Originally intended to aid users with disabilities, Accessibility Services offer a powerful—and dangerously underregulated—gateway into user data. The risks are not theoretical: the same mechanisms have historically been exploited by malicious actors to siphon billions of personal records.
On desktops, ByteDance's Doubao AI assistant introduced a "Screen Sharing Call" feature in early 2025. Although pitched as an enhancement for user convenience, the feature—allowing AI to read and process live screen content—evokes clear parallels to Microsoft's controversial Recall feature.
Recall, unveiled in 2024, promised to create a searchable visual memory of user activity. Yet it immediately drew widespread backlash over its sweeping scope and potential for abuse. Microsoft was forced to delay its launch, ultimately restricting Recall to an opt in setting with strict local data controls. Nearly a year later, the company has finally begun rolling Recall out to the public, though only on high spec Copilot Plus PCs equipped with powerful neural processing units. The updated version of Recall now includes automated content filtering, enhanced local storage protections, and a clear opt in requirement—a marked improvement over its original form, though still not immune to criticism.
The echoes are unmistakable: China's new generation of smart AI assistants appears poised to repeat the very missteps that provoked such controversy abroad, with even fewer safeguards in place. On PCs, this takes the form of explicit screen sharing and content parsing. On smartphones, it is often less visible but no less invasive, with preinstalled AI features like Xiaomi's XiaoAi or OPPO's Breeno quietly capturing screen content under the guise of convenience.
In some cases, such as OPPO's "Breeno Screen Recognition," users are not even asked for consent before sensitive permissions are activated—a practice explicitly acknowledged in the platform's privacy policies.

What unites these trends is not merely the technical method but a broader disregard for user agency. Whether through overt consent or buried terms, the result is the same: the boundary between user and machine is eroding, often without meaningful oversight.
The new approach
Xiaomi CEO Lei Jun, among others, has called for reform, urging the industry to move toward standardized, auditable interfaces.

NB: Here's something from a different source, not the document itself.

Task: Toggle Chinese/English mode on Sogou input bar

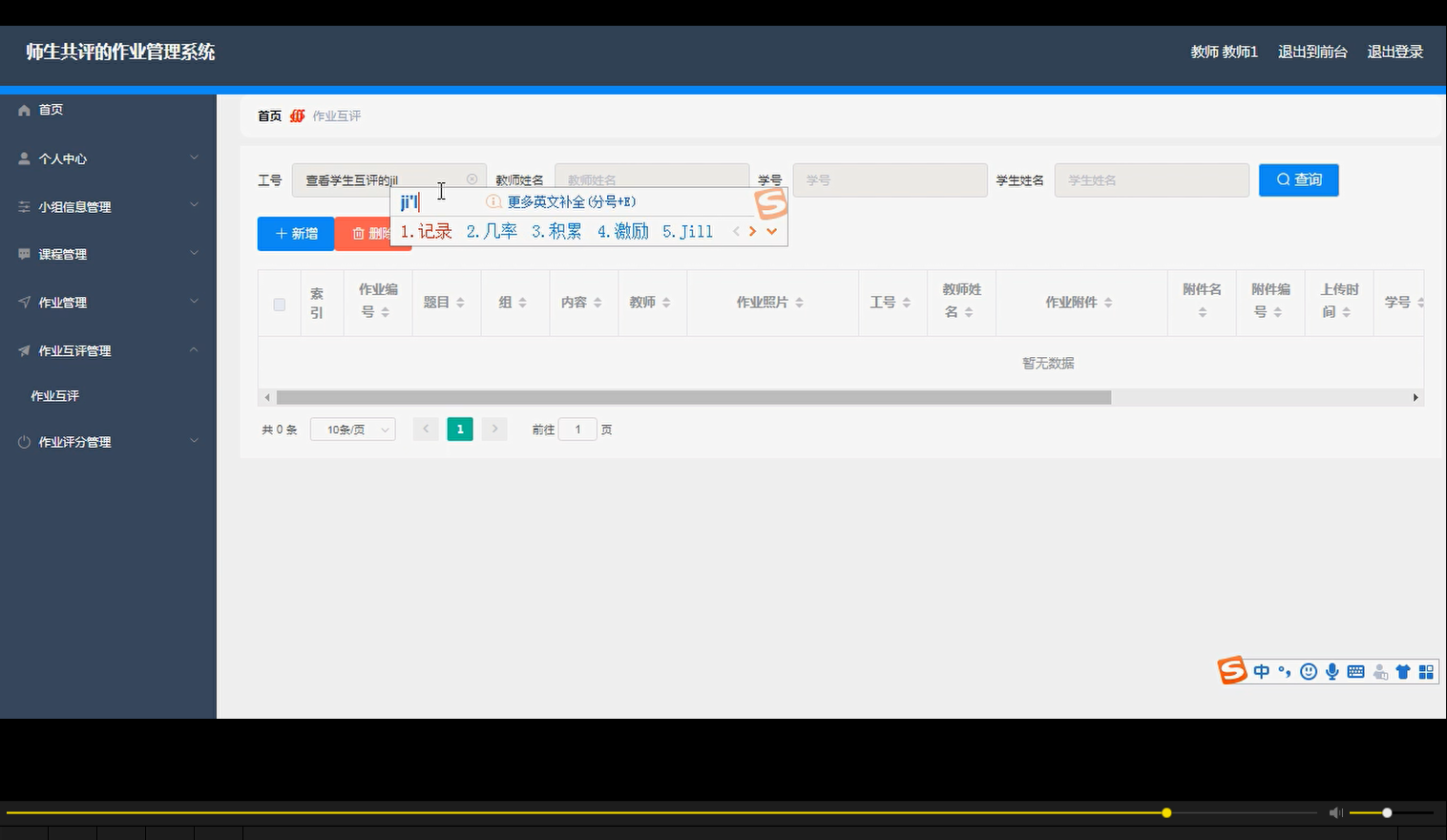Action: (x=1261, y=671)

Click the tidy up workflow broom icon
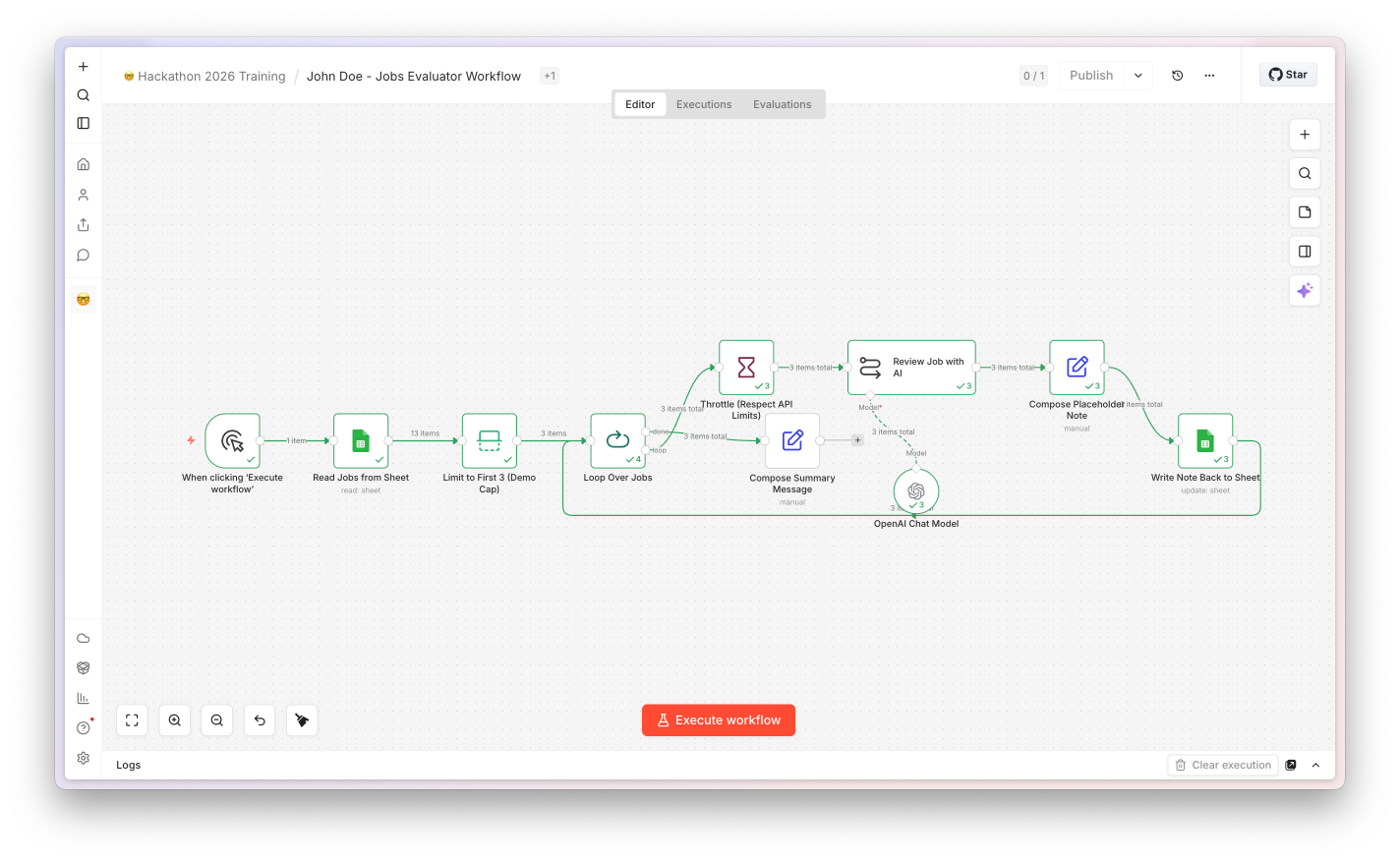pos(302,720)
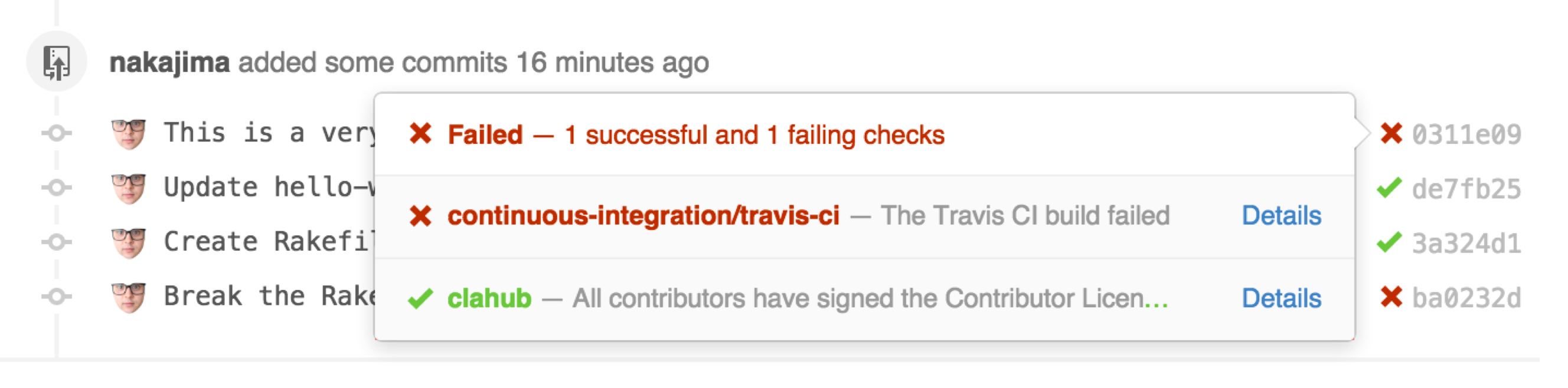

In the context of AI agents, this includes two key technical enablers: intent frameworks, which help agents parse user goals and translate them into structured actions within apps or operating systems; and function calls, which allow agents to interact directly with backend services or APIs—bypassing the need for brittle screen scraping or simulated UI interactions.
Yet Chinese tech players have made visible progress in intent frameworks and function calls, many still pair these with accessibility-based workarounds.
Meantime in the US, protocols like Anthropic’s MCP and Google’s A2A are laying the groundwork for a scalable, interoperable agent ecosystem—moving from solo tools to coordinated networks. MCP gives agents the ability to use tools safely; A2A gives them a common language to collaborate. Together, MCP and A2A push agent design from isolated assistants toward an extensible, networked architecture—an essential leap for long-term scalability.
While companies like Baidu and Alibaba have begun exploring MCP style protocols, through initiatives like Baidu’s Qianfan and Alibaba's Model Studio, the pace as a whole remains slow and fragmented. Most implementations so far are partial and exploratory, focusing on peripheral services rather than core transactional functions.
Key consumer-facing platforms such as WeChat, Meituan, and Douyin have yet to meaningfully participate. In many cases, what is labeled an MCP server is simply a repackaged API with limited capabilities, often read-only or narrowly scoped. This reflects not just technical immaturity, but also a deeper reluctance among major platforms to loosen their grip on data, traffic flows, and monetization models.
China’s current reliance on GUI manipulation and system-level shortcuts puts it at risk of missing this deeper infrastructure wave. If Chinese developers want a seat at the table when global agent standards are written, the time to shift course is now.